「你跟那姓沈的有矛盾,關我什麼事啊?我礙著你倆了?」
「好了好了」顧淮見情況不對,趕緊上來安撫:「從謹是喝醉了,醉話而已!」
「什麼醉話?他就是借著醉意罵我!又打又罵的,我多無辜!」林千瀟惱怒道,被顧淮生生按坐在另外一邊的沙發上。

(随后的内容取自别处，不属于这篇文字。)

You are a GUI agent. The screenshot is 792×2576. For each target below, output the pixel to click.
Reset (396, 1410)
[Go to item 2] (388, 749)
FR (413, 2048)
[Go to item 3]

「呵!」周從謹嗤笑一聲,斜開暗淡的視線,眸色划過一道自嘲的厲光:「你無辜?」
「你不無辜......我不無辜......那晚包廂里的人,都不無辜......」
「怎麼回事?」顧淮聽出不對勁。
「不還是兩年前那事嘛!」林千瀟無語道:「兩年前,就因為說了那姓沈的一句廉價,至於讓她記仇記到現在嗎?」
「林千瀟。」周從謹抬起厲眸,凜冽的精光直直刺在他身上:「沈宜的父親,去世了。」
*
林千瀟覺得這句話沒頭沒尾,腦袋發懵了半天。
「我知道。」顧淮趕緊道:「之前聽你們誰提過一嘴,癌症去世的。」
「她父親......不是......兩年前就沒了嗎?」林千瀟愣愣地:「你現在提這事是什麼意思?難道她父親的癌症還是我害的?!」
周從謹冷笑地移開目光:「那晚包廂里你我說的話,不止沈宜聽見了......她患癌的父親......也站在門外......」
此話一出,包廂里另外兩個人臉色唰地凝結,渾身僵住。
「你......」林千瀟有些結巴:「你是說她......她父親......也聽見了?」
「那......那又如何......」
那又如何?那又如何?周從謹將杯子裡的酒一飲而盡,眸蓄淚光,自嘲嗤笑:「那又如何?無非是......鬱鬱寡歡,含恨而終......」
酒吧內燈光昏暗,周從謹將真相從頭到尾緩緩述出。
包廂內另外兩人:「......」
顧淮恍然大悟,才意識到他這一個多月來抑鬱消沉的原因。
他開口欲安慰,闔了闔嘴,斟酌半天才道:「這事鬧的......你們當初在包廂里,也不知道他父女站在外面......」
「是啊!」林千瀟腦子嗡嗡的,反應過來後條件反射地嘴硬接過顧淮的話:
「老子當初就是......嘴快嘴high,老子要是知道她父親患了癌,也不會賤到當著他的面說那些話......」
周從謹長睫掩蓋下落寞暗淡的神色,想起沈宜站在沈父墓碑前,眼框發紅,直直向自己瞪過來的眼神中蓄滿怒意和恨意。
苦澀的笑意直襲眼底,心臟隱隱作痛。
「要我說,他父女倆就是典型的人窮愛面子。」
「大頭瀟!!」顧淮低沉聲制止他。